ACM-W NA Profiles: Wendy Powley
Wendy Powley is an Associate Professor at Queen’s University in Kingston, Ontario, Canada. She worked for 24 years as a Research Associate at Queen’s from 1992-2016 with a focus on autonomic systems and workload management for database systems. She teaches undergraduate courses in Database Management Systems, Web Development, Ethics and Introduction to Programming courses. She is also the founder of the ACM Canadian Celebration of Women in Computing event and served as ACM-W Celebrations Chair for 5 years.
How did you end up in tech?
Like many women, I found my way to tech by following the long and winding road. I went to University with plans to study math. When I had trouble understanding my Algebra prof, I [thought I] wasn’t smart enough to be a math major so I turned to psychology. I finished my undergraduate degree in Psychology and then decided to go to Teacher’s College. It was there that I discovered that I was not cut out to spend my days teaching ABC’s.
I got a job as a research assistant for a Psychology/Urology research project. I was then tasked with analyzing and storing the stream of data that was emitted from a fancy piece of medical equipment. That required programming skills.
I had taken one programming course in my undergraduate degree (it was called “Programming for Poets”) which I loved, but I never made the connection between reversing strings and printing “Hello World” with a lucrative, fulfilling career.
As luck would have it, my boyfriend was a computing graduate and he walked me through developing the programs. With that, I fell in love with programming (and I suppose with him too since we’ve been together for 37 years now). Being slightly competitive in nature, I was bothered by the fact that he knew so much about this mysterious world of computing and I wanted to learn more.

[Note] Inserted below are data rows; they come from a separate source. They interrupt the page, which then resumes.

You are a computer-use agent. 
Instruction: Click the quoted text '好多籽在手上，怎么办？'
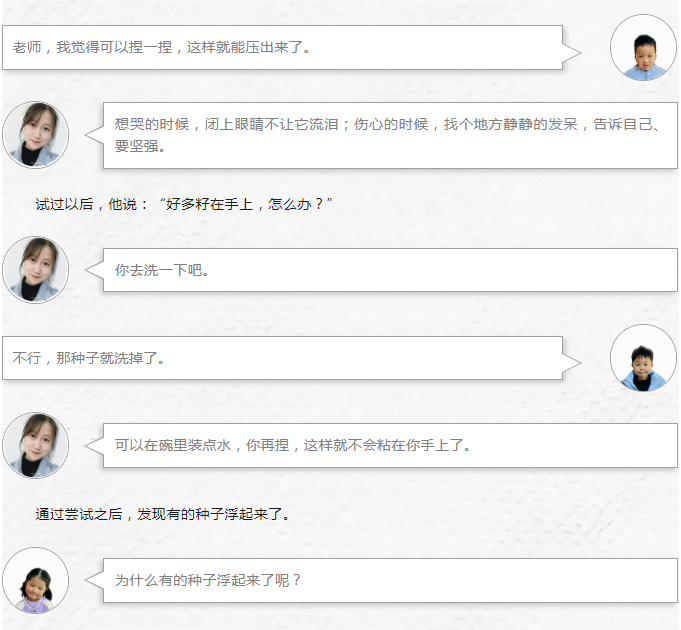[x=245, y=204]
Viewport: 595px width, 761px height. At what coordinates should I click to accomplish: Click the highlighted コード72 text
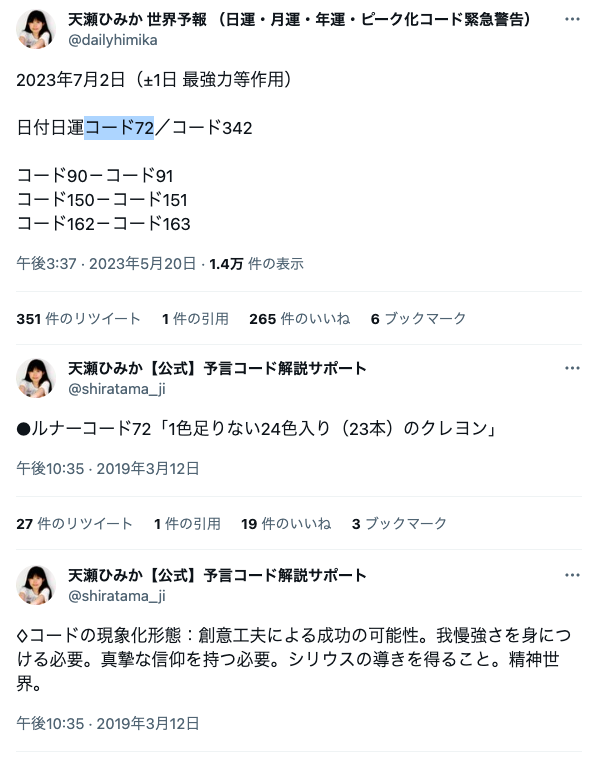(119, 128)
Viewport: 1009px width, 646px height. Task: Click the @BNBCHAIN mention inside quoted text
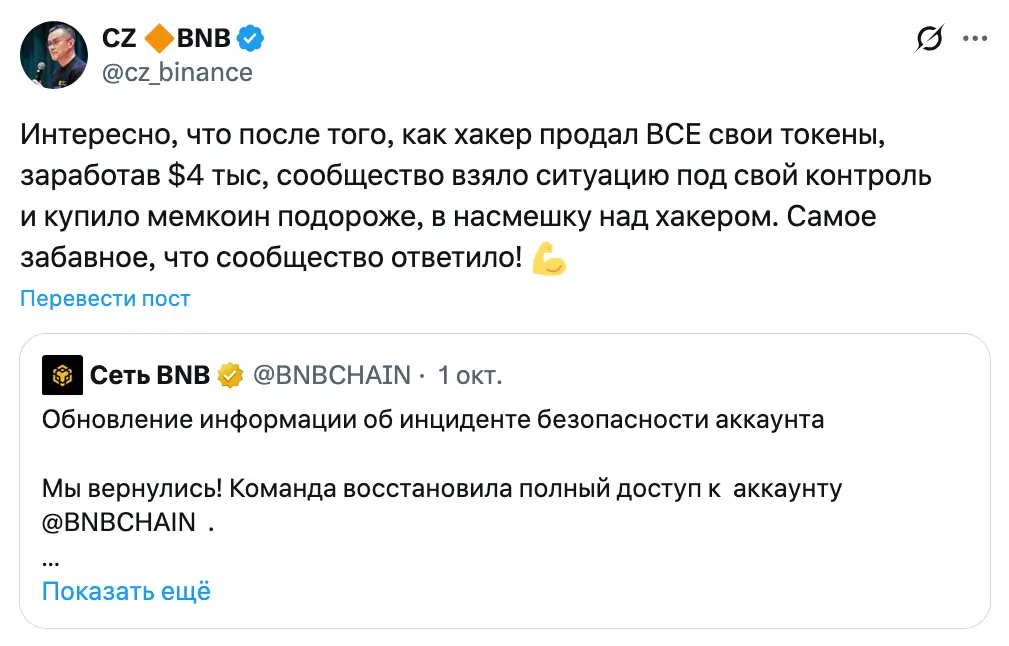[x=119, y=523]
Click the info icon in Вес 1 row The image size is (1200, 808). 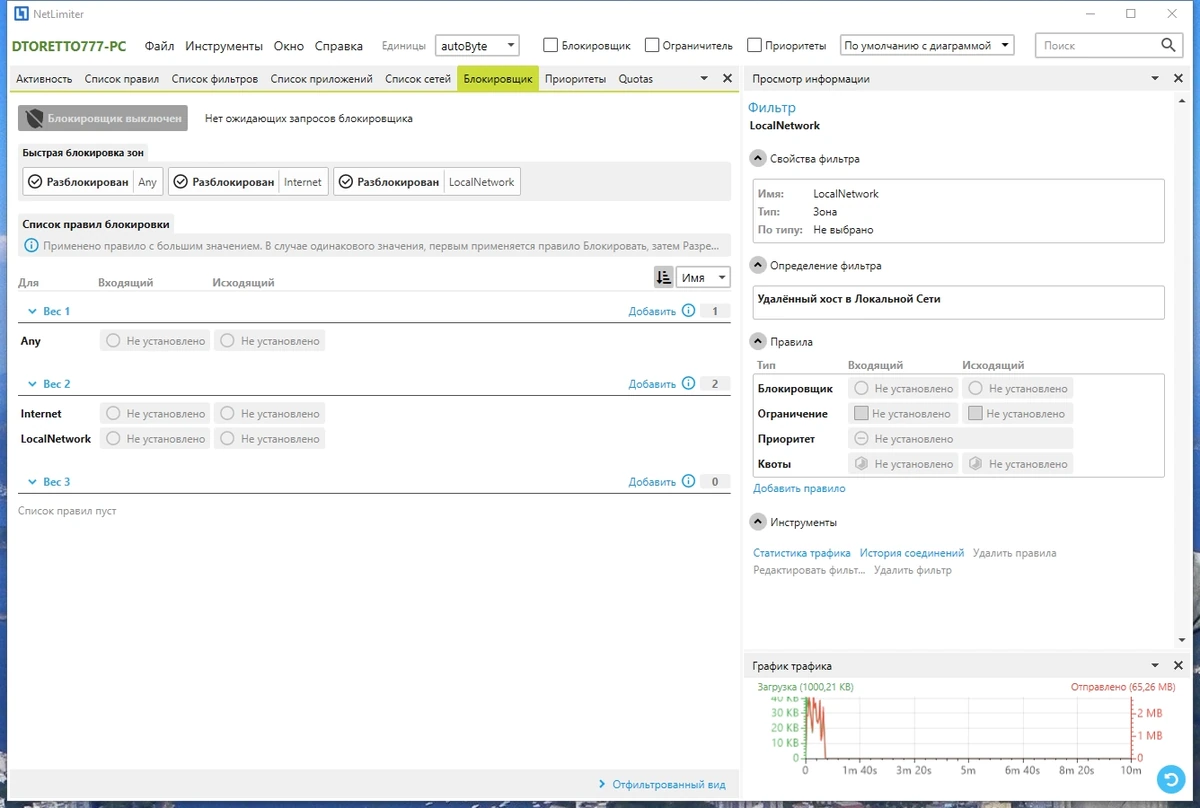pyautogui.click(x=688, y=311)
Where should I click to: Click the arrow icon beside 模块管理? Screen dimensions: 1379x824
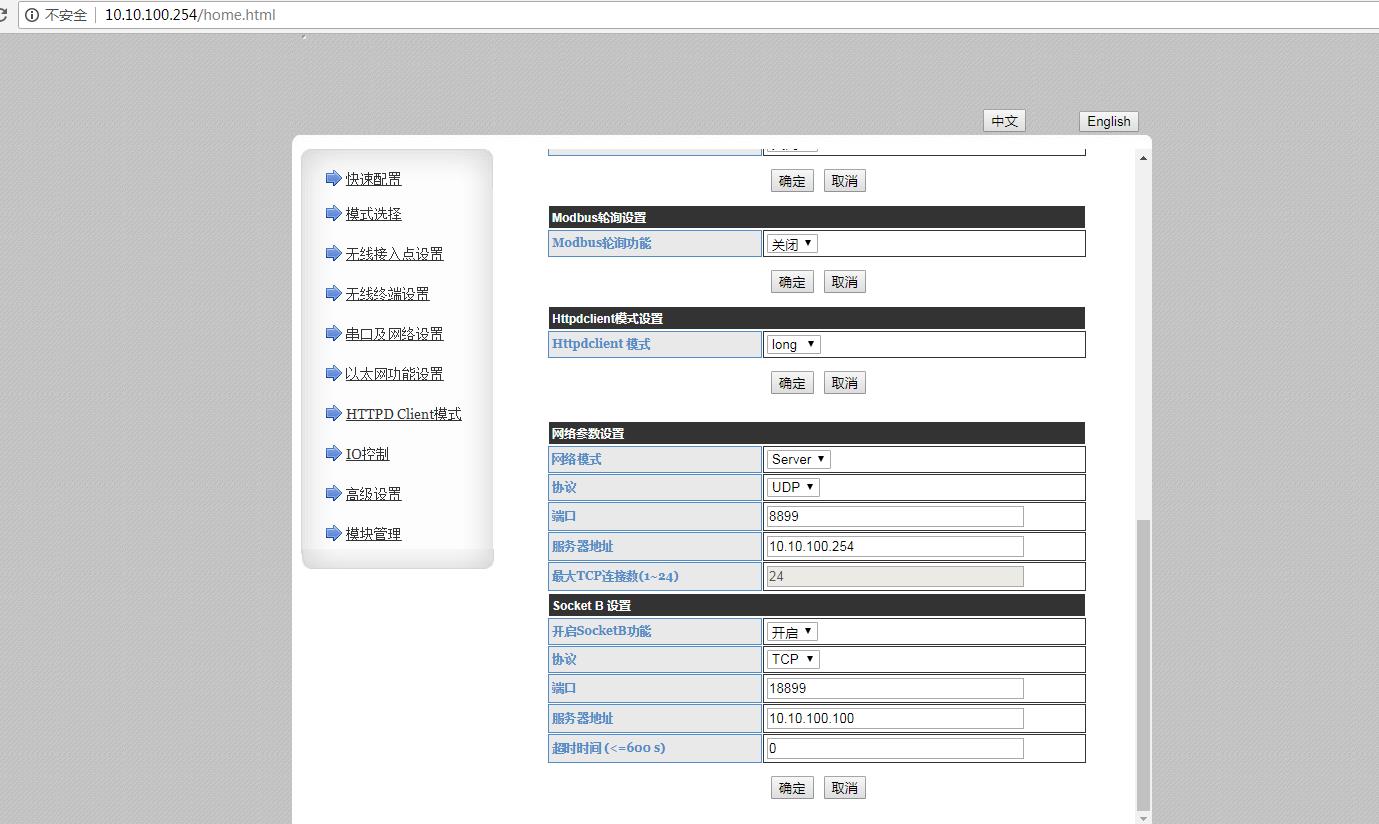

I began taking undergraduate courses in my spare time and eventually, when the research project came to an end, I applied for graduate school. The rest is history, and I am so thankful to have found a career field that has made me truly happy and has given me a life filled with opportunity.
What is your proudest career accomplishment?
Although I have won best paper awards for my research and several teaching awards for my teaching, my proudest accomplishment is my establishment of the ACM Canadian Celebration of Women in Computing (CAN-CWIC) event. In 2010, I learned about ACM Celebrations and, with the encouragement of some friends and the ACM Celebrations chairs, Gloria Childress Townsend and Elaine Weyuker, I started the Ontario Celebration of Women in Computing, an ACM Celebration. This conference has grown and flourished and is now a Canada-wide event which draws more than 750 participants. It is so incredibly satisfying to hear from past attendees, now well into their careers, about the impact that the conference had on their lives.
What are the personal benefits of working with ACM-W?
For me personally, organizing CAN-CWIC boosted my self-confidence, broadened my network, brought me recognition at a departmental, university and national level, and increased my credibility when applying for promotions, awards and grants. The best part of all of this has been the lasting friendships that I have made along the way.
Serving as the Celebrations Chair provided me with opportunities to work more closely with the ACM Chairs and the council and to meet individuals doing amazing work all across the world. Through ACM-W, I have partnered with other organizations such as National Center for Women in Technology (NCWIT) where we bridged the NCWIT Aspirations in Computing awards with ACM Celebrations.
What advice would you give to a young student in computing to be successful?
My first piece of advice would be to take all opportunities that come your way. My gut reaction when I get asked to do pretty much anything outside my comfort zone (which covers a lot), is to politely respond to say thank you, but I am unavailable on that day. However, accepting opportunities generally leads to more opportunities. When you pass up an opportunity, it dries up.
My second piece of advice is to consciously build your network. Opportunities come via your connections. Attend conferences, workshops, join clubs, get involved in professional groups, form an informal support group of colleagues, organize events. You will find yourself calling on these people throughout your career. We all need a network to lean on.
Lastly, learn about the Impostor Syndrome, recognize that you are probably amongst those of us who suffer, and learn to deal with it. This is something that I have battled all my life – the feeling that one is successful only because of lucky breaks not because of your own talents or hard work. These feelings can hold you back and cause unnecessary stress in your life. Take measures to combat these feelings and get on with doing fabulous things – we need your contributions!